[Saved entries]
>>>
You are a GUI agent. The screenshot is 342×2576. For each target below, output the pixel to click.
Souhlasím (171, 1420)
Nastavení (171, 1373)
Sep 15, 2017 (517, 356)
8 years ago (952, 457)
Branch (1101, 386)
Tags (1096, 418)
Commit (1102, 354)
<<<
Would you write out the full set of records above without alteration?

OUTPUT BELOW:
You are a GUI agent. The screenshot is 342×2576. For each target below, output the pixel to click.
Souhlasím (171, 1420)
Nastavení (171, 1373)
Sep 15, 2017 (517, 356)
8 years ago (952, 457)
Branch (1101, 386)
Tags (1096, 418)
Commit (1102, 354)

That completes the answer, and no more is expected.